DESCRIPTION OF THE TASK = Turn the rows from the line with "How do I perform: Click the テスト メールを送信 link?" to the line with "pos(546,126)" into a numbered list, leaving out any blank lines.

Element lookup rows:
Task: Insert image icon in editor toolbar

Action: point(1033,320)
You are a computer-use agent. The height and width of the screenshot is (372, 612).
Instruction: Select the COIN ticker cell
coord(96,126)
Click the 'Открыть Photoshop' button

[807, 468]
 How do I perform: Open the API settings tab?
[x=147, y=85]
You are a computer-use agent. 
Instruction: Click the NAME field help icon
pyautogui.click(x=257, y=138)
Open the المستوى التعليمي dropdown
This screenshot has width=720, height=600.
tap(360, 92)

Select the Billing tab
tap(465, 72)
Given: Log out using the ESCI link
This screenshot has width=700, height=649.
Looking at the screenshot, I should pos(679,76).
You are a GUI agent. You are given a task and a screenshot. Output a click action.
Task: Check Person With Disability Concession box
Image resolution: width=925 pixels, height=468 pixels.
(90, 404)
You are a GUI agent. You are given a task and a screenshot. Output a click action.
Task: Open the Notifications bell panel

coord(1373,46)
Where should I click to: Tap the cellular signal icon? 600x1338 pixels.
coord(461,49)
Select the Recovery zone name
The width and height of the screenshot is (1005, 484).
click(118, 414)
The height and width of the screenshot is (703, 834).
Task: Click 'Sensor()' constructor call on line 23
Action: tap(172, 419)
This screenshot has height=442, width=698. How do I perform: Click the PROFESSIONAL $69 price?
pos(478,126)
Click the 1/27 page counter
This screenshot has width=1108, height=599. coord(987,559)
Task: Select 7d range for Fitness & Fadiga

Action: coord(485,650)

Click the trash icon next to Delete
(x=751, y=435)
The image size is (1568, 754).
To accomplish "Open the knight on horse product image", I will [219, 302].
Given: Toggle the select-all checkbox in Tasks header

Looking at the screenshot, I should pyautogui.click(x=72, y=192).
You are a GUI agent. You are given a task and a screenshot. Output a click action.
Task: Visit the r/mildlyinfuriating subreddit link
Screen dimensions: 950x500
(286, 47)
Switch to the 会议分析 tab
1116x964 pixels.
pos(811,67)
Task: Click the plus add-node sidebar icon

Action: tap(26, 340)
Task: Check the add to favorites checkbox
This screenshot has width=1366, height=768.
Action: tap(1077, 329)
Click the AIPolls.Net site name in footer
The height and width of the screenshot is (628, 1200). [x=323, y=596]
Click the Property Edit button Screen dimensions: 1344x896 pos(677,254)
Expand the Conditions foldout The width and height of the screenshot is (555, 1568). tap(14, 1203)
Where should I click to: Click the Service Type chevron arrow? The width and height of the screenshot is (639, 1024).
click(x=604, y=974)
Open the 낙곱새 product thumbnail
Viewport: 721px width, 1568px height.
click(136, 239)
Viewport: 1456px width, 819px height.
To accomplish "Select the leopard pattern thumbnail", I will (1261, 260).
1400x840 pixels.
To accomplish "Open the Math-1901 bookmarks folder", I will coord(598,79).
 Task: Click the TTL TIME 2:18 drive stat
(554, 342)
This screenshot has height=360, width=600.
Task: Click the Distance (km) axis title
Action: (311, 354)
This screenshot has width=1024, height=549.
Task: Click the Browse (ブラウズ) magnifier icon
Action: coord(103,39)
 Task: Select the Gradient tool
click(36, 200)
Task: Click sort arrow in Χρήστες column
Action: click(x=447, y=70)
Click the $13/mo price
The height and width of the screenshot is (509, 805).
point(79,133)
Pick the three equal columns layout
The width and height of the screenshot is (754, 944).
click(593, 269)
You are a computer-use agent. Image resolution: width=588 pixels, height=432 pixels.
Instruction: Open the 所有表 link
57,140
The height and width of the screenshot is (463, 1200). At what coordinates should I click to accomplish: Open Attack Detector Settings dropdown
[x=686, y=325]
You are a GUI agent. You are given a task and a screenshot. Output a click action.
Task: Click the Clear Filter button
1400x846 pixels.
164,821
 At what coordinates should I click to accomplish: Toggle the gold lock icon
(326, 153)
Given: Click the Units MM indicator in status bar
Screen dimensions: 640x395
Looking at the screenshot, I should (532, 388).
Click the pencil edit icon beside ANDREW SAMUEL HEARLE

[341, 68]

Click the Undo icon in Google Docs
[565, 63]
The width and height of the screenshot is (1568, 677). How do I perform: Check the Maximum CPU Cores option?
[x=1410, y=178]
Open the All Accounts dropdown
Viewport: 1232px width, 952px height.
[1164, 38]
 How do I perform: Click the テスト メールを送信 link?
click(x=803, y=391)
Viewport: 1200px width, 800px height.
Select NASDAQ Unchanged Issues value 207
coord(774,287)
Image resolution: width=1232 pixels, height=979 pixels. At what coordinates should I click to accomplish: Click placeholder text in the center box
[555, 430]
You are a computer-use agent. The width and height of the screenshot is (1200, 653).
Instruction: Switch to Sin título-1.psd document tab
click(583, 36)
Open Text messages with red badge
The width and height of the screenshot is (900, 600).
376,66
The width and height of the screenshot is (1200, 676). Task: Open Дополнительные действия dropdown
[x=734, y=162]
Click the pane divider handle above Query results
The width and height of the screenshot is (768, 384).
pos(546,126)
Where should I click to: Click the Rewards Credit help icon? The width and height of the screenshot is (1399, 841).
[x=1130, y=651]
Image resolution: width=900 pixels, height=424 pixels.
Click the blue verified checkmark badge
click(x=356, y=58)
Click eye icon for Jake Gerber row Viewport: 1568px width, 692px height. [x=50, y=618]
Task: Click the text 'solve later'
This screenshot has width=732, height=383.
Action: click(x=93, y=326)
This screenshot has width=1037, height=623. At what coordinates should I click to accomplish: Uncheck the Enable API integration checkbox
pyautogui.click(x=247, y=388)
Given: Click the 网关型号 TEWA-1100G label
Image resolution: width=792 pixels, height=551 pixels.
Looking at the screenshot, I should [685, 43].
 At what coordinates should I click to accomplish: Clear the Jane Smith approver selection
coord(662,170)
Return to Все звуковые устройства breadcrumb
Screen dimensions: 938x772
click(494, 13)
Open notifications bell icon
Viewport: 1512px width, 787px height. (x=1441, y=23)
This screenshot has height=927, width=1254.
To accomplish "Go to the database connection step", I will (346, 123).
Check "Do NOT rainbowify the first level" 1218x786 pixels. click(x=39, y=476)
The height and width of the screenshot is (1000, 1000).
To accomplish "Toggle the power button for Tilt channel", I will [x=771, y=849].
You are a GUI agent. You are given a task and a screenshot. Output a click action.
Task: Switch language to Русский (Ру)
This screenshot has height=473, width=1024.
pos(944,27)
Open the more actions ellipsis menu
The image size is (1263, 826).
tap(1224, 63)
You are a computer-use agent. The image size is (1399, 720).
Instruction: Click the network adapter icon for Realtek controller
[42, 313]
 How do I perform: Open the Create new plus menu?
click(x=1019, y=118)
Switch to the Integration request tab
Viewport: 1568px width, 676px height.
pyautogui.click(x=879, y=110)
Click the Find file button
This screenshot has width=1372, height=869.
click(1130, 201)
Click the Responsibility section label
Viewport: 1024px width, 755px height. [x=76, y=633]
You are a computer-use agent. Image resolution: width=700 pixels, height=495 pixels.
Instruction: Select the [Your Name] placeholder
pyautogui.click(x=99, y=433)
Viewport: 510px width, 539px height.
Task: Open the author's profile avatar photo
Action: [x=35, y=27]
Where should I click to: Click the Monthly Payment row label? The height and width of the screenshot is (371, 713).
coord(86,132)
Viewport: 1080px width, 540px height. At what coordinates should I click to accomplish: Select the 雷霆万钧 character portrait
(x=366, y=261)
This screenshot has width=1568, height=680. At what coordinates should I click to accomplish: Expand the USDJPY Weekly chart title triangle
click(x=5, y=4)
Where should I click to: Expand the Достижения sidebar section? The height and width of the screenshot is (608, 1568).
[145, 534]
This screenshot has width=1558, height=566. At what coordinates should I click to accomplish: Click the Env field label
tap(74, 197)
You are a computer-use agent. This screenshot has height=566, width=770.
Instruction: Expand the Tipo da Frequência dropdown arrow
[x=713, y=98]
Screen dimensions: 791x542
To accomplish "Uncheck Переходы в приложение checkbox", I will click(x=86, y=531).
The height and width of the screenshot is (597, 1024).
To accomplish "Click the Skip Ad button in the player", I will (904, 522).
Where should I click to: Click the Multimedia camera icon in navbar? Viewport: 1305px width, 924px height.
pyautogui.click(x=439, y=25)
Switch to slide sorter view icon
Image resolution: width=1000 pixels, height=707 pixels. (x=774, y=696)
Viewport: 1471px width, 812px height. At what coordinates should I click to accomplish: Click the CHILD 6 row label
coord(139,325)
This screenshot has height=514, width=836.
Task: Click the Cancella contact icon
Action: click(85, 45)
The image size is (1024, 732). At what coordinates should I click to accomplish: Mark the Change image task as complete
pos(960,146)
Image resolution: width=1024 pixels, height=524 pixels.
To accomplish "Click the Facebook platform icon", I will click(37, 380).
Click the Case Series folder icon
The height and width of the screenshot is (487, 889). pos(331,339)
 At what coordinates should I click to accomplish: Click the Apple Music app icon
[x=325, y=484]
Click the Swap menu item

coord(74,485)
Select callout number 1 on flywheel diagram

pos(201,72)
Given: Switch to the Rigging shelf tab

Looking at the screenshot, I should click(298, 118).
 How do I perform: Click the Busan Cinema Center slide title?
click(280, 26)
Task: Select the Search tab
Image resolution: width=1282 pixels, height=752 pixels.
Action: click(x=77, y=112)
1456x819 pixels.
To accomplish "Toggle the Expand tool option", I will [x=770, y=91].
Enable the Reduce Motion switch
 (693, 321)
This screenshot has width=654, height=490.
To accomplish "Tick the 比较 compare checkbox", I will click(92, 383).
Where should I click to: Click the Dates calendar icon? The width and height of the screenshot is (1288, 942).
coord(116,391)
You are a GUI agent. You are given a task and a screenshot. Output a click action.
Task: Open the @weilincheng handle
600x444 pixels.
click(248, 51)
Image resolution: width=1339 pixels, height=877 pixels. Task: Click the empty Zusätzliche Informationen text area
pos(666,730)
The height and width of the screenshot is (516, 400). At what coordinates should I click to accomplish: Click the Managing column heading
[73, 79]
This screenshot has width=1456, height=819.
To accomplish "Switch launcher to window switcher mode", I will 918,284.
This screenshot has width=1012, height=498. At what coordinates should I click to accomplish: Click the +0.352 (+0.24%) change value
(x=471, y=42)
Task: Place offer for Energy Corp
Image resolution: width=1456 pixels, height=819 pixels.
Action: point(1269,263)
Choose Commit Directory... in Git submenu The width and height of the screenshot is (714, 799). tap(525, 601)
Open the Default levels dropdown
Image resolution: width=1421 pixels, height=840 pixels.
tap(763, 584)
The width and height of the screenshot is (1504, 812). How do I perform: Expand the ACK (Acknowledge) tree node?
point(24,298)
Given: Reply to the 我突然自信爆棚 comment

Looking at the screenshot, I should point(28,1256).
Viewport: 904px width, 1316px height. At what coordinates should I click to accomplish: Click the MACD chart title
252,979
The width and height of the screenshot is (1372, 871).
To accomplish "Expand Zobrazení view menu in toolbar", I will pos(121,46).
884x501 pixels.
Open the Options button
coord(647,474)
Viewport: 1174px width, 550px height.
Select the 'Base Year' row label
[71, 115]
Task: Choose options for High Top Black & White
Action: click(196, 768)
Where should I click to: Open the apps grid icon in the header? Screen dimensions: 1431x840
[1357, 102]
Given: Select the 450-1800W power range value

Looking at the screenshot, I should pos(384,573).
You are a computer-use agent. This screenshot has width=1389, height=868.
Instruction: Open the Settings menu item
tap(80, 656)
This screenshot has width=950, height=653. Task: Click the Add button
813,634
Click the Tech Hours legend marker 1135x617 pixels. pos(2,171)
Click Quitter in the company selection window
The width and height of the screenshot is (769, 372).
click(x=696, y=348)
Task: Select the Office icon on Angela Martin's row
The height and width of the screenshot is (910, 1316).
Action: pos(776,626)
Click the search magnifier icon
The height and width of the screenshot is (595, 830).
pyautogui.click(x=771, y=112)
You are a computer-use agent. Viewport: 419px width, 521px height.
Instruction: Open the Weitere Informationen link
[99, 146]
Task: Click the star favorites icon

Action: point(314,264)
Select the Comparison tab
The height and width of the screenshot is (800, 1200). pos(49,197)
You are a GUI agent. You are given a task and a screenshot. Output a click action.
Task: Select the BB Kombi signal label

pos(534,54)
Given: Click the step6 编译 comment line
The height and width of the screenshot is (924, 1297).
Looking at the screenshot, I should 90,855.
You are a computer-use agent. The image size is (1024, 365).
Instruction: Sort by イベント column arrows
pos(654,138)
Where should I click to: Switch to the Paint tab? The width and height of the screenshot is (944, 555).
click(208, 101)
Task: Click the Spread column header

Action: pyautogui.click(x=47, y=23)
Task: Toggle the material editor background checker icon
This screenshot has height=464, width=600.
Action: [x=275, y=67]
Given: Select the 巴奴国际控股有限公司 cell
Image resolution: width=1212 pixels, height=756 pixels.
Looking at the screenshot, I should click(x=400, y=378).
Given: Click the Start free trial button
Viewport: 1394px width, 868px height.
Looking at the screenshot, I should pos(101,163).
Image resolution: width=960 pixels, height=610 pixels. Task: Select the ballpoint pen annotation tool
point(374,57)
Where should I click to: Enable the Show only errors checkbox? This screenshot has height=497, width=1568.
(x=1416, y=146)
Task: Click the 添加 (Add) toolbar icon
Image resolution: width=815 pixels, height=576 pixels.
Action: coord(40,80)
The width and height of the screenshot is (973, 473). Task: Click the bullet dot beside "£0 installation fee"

WRITTEN SOLUTION =
1.  How do I perform: Click the テスト メールを送信 link?
2. click(x=803, y=391)
3. Viewport: 1200px width, 800px height.
4. Select NASDAQ Unchanged Issues value 207
5. coord(774,287)
6. Image resolution: width=1232 pixels, height=979 pixels. At what coordinates should I click to accomplish: Click placeholder text in the center box
7. [555, 430]
8. You are a computer-use agent. The width and height of the screenshot is (1200, 653).
9. Instruction: Switch to Sin título-1.psd document tab
10. click(583, 36)
11. Open Text messages with red badge
12. The width and height of the screenshot is (900, 600).
13. 376,66
14. The width and height of the screenshot is (1200, 676). Task: Open Дополнительные действия dropdown
15. [x=734, y=162]
16. Click the pane divider handle above Query results
17. The width and height of the screenshot is (768, 384).
18. pos(546,126)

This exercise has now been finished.